Credit Card Debt Relief companies can assist you with credit card debt. The two main types of companies are Credit Counseling organizations which offer Debt Management Plans and Debt Settlement Companies that provide debt negotiation plans. These two options are vastly different so it’s important to know the difference.
A Credit Counseling Organization will place you into a repayment plan with your creditor at a lower interest rate. The payment plans normally don’t extend longer than 60 months (5 years) so the monthly payments tend to be rather high.
The main benefit is that since you are repaying the account at a lower interest rate more of your monthly payment is going towards the principal balance rather than the interest. If you already have low interest rates (10-15% range or lower) or are struggling to make minimum payments, this may not be the solution for you.

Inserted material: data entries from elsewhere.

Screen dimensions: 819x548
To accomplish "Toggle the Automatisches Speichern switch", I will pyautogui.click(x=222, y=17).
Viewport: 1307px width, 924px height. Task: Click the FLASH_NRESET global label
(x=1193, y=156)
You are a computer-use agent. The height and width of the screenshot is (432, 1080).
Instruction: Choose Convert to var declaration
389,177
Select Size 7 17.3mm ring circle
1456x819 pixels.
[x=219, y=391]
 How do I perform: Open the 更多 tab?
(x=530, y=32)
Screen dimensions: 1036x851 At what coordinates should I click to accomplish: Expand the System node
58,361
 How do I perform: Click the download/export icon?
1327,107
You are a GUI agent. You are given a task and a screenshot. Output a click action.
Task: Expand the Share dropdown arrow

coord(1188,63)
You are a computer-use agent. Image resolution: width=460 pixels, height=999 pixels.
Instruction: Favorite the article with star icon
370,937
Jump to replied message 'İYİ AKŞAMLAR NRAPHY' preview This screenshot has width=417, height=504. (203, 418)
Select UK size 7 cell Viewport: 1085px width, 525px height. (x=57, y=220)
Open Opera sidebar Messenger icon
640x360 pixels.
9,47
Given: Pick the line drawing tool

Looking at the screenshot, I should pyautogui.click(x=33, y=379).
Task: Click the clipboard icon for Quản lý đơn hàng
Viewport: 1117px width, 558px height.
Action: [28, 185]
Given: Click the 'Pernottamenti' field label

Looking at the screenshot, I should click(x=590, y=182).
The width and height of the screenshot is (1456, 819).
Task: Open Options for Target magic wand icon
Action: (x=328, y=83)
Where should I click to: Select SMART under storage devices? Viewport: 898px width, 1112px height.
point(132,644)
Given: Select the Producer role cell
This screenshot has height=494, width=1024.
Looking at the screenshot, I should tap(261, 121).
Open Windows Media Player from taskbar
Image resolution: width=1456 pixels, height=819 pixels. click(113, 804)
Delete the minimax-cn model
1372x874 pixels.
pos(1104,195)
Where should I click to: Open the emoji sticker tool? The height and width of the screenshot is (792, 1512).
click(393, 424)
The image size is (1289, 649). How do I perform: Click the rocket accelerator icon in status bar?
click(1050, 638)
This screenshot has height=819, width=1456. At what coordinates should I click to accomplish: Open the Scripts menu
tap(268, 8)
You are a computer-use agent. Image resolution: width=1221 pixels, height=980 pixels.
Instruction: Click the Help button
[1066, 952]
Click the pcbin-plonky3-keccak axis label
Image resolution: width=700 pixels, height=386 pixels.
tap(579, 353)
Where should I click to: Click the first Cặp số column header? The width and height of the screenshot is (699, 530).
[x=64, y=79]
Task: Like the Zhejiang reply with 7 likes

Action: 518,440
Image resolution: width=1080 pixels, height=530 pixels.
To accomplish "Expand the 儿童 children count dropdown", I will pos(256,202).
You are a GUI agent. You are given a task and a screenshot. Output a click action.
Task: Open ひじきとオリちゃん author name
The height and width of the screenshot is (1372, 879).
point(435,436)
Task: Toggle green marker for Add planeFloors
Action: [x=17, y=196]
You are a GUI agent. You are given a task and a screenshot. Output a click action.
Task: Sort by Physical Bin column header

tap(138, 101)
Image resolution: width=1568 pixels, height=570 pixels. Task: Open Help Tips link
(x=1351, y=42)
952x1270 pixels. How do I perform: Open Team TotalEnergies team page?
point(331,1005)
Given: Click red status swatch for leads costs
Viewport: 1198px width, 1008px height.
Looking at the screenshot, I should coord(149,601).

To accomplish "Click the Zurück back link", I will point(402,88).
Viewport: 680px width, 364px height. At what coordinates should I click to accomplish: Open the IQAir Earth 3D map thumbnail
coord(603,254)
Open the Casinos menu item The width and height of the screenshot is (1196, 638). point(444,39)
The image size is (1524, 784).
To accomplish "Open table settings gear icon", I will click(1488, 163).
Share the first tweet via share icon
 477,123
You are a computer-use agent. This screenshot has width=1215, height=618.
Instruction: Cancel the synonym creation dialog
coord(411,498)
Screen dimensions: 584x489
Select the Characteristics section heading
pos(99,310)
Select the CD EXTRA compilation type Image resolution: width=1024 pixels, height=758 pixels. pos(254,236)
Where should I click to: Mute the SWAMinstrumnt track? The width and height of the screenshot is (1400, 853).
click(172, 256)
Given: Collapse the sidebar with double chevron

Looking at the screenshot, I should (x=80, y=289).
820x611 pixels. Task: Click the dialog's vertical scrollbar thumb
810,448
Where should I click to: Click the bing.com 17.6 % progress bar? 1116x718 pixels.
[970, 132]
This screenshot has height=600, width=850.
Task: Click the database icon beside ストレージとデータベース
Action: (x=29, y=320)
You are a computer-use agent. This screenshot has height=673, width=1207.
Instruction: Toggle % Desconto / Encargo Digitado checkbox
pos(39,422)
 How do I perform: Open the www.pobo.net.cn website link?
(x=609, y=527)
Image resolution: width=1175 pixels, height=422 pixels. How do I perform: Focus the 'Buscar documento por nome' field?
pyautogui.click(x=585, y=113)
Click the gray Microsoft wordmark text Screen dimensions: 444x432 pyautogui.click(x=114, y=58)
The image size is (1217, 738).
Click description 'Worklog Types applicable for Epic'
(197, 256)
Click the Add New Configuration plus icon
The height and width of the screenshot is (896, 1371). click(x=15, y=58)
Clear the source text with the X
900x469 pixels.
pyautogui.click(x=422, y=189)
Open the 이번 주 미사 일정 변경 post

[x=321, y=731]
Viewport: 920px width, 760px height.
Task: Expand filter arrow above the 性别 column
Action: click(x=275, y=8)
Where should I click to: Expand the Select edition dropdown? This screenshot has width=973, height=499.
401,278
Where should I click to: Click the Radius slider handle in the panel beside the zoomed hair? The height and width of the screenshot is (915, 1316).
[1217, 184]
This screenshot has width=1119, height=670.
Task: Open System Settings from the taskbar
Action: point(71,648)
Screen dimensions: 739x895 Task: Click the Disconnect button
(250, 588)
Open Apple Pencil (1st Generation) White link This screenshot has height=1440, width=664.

However, if you have high interest rates and can comfortably afford your minimum payments, this may reduce the amount of time you’re in debt substantially.
A Debt Settlement Plan, on the other hand, will negotiate with the creditor to reduce the actual principal balance of the account to consider it “settled” and paid. It’s more aggressive than a creditor counseling plan, but will also offer more savings and likely lower monthly program payments. A debt settlement plan should be completed in a maximum of 36-48 months. However, the length of time to complete a plan with largely be based on the ability to make a larger monthly payment.
Mortgage Assistance is often needed if the loan was an adjustable rate mortgage and the rate recently changed causing the payments to be unaffordable. Also, the latest housing boom caused many home prices to rise to record highs. This caused many mortgages to be more than the average income earner can afford.
When getting help with a mortgage it’s important to ensure you working with a reputable firm. Never pay any fees up front so look for companies willing to help based on performance.